In Star Trek world, only Earth (and a few planets with a civil war) have multiculturalism. Klingon, Romulan, Vulcan, Cardassian…there’s a lot of species/civilizations with monolithic cultures. Admittedly that makes writing for them a lot easier, and writers TRIED to alleviate this in later episodes (the Klingon lawyer admonishing the warrior class on Enterprise, the introduction of the Remans in Nemesis, etc.).
But still, we can infer that it is likely a planet of the blacks, and their king done gone and stole himself a white woman.

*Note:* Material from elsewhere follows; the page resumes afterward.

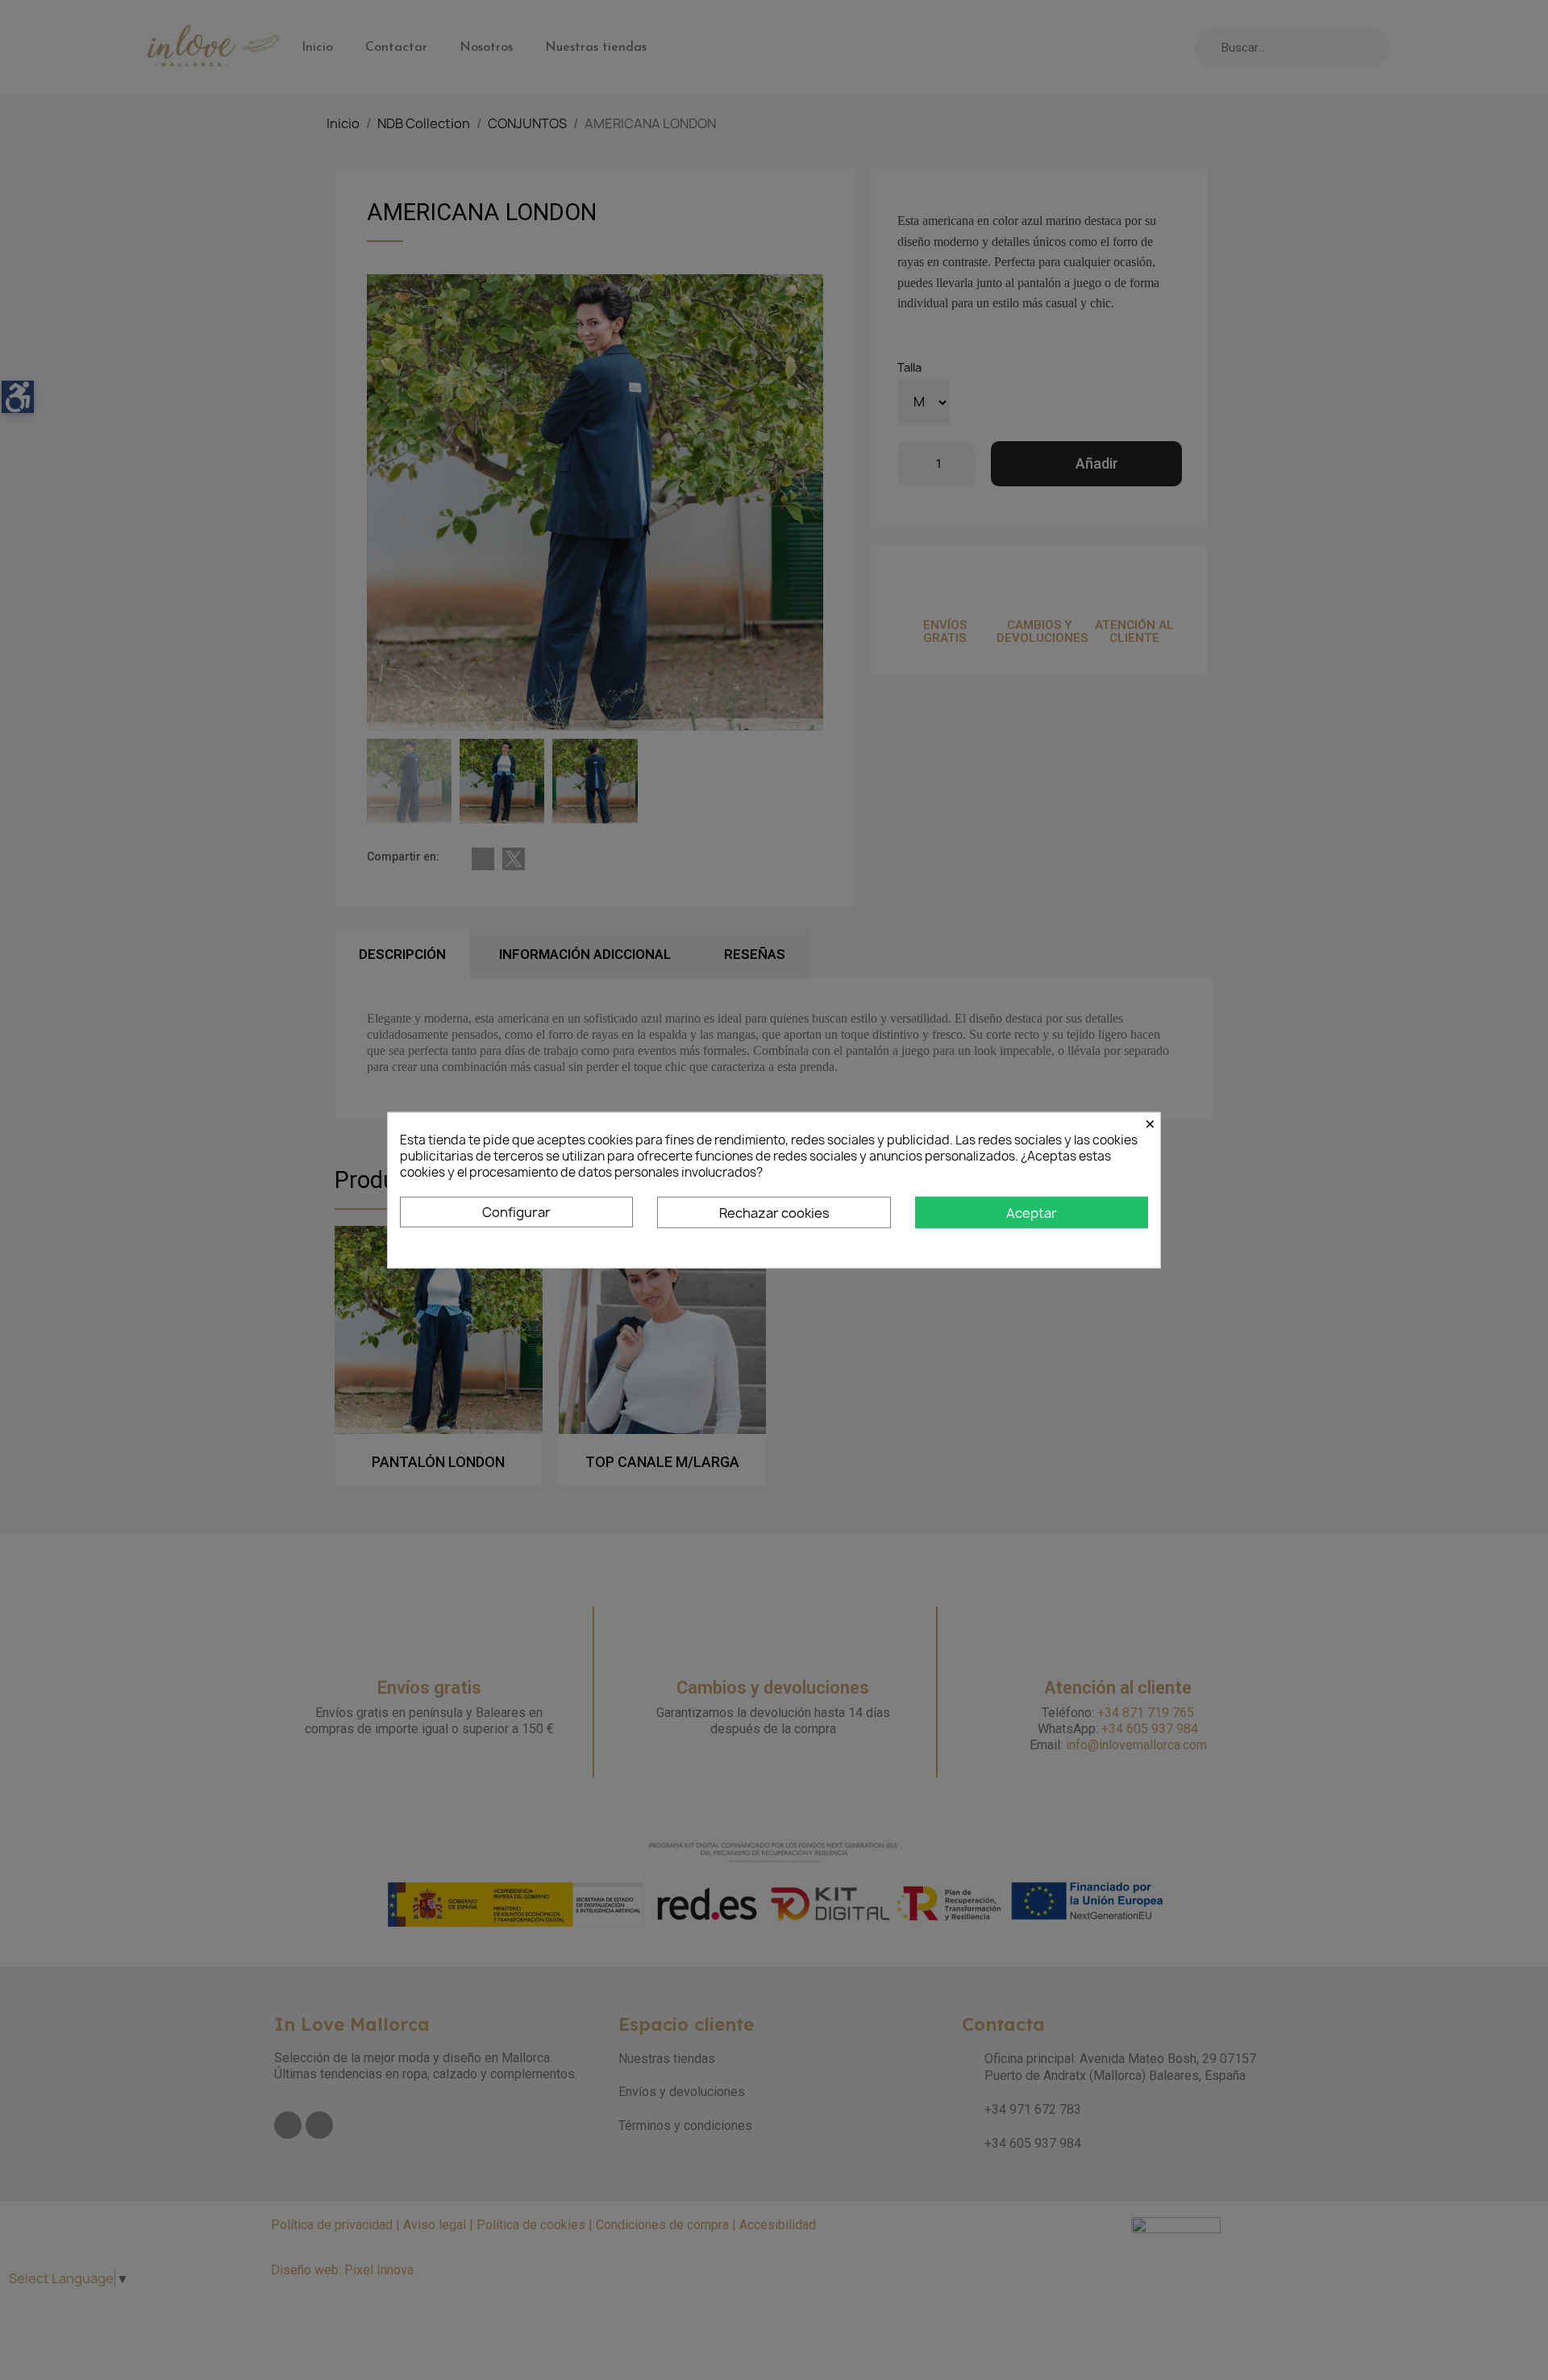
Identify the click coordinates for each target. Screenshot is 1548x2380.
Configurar (516, 1211)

Worth noting, that had Riker taken one of the offered commands, it’s very likely he’d have died at Wolf 359 (or that his Plot Armor would have protected the ship. So he’s indirectly responsible for hundreds of deaths. Ouch.) They make a big deal of pointing out that all three commands he was offered were destroyed in that battle.
As for whether or not that affects his decision to not accept those offers… I dunno. Presumably being Picard’s first officer on “The Flagship of the Federation” has a good bit of prestige all its own, but then I guess a case could be made for him earning ill-will points by not sharing the cake.
Wasn’t The Naked Now that episode where everyone caught a disease that made them act like drunk idiots? Yeah, that one sucked. However, the mental image of Data and Tasha Yar doing it was amusing and kind of helped.